What is required:
Without including any pictures, copy each entry below exactly.

*-*-*

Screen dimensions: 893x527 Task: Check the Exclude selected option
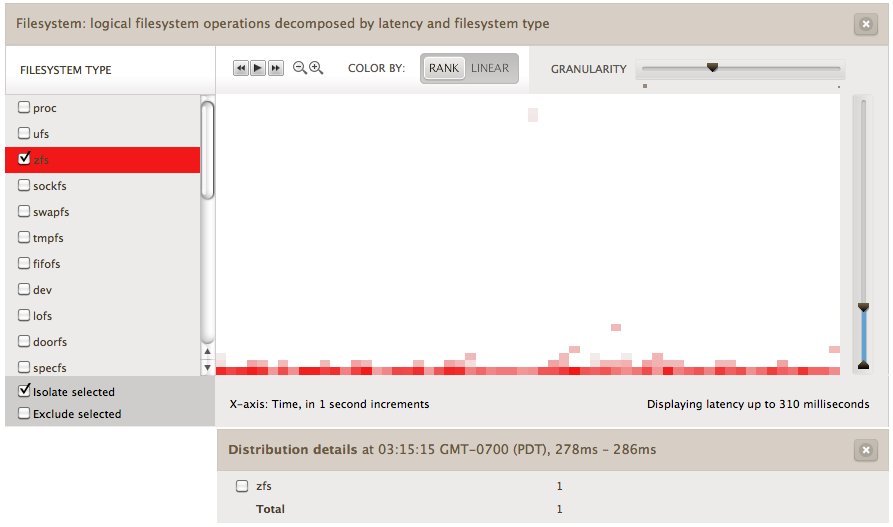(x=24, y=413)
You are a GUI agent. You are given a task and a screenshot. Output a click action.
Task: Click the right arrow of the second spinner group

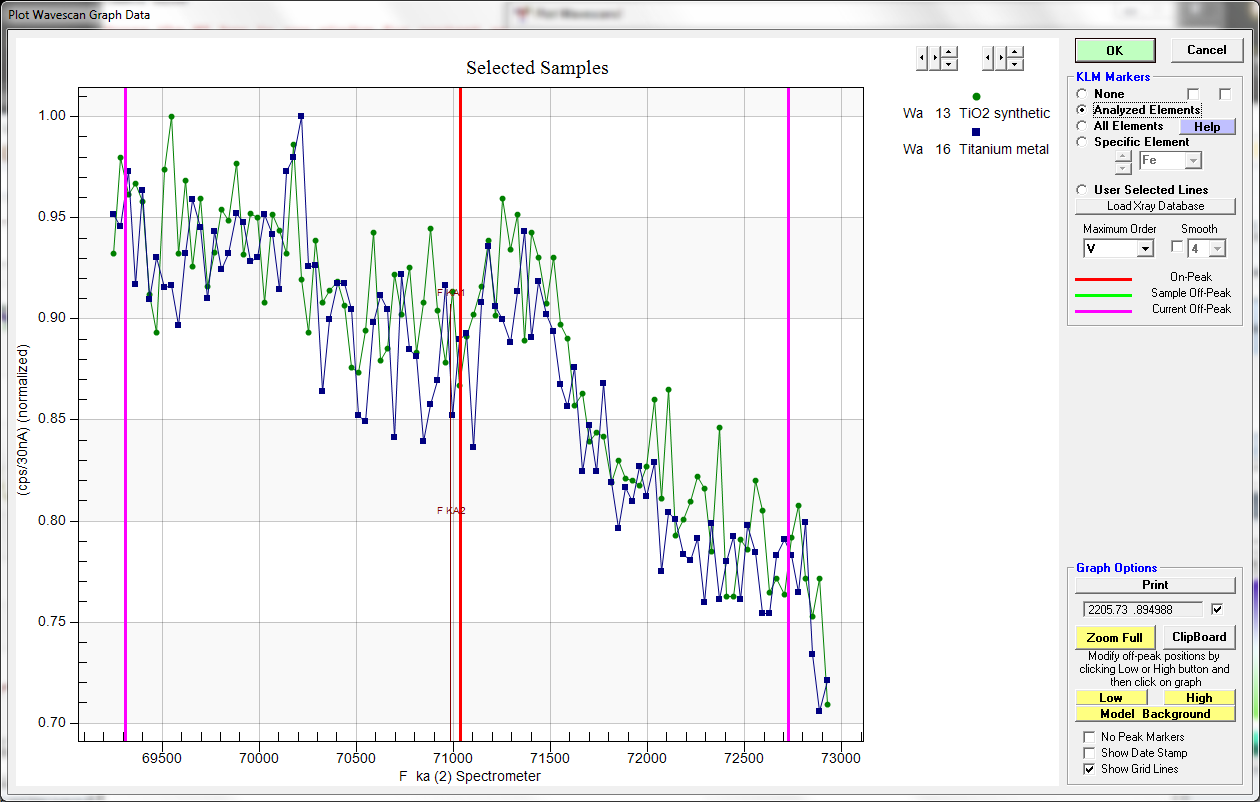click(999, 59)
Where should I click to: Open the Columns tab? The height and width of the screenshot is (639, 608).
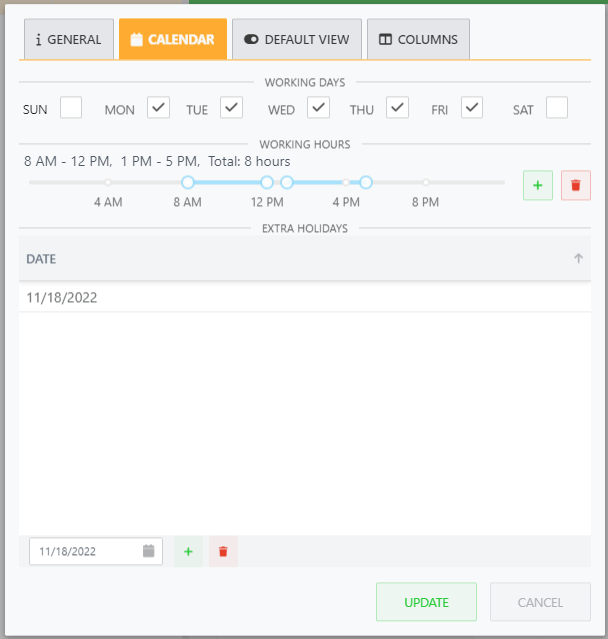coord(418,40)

*-*-*

Exercise output:
Screen dimensions: 893x527 Task: Check the Exclude selected option
(x=24, y=413)
You are a GUI agent. You are given a task and a screenshot. Output a click action.
Task: Click the right arrow of the second spinner group

click(999, 59)
Where should I click to: Open the Columns tab? The height and width of the screenshot is (639, 608).
coord(418,40)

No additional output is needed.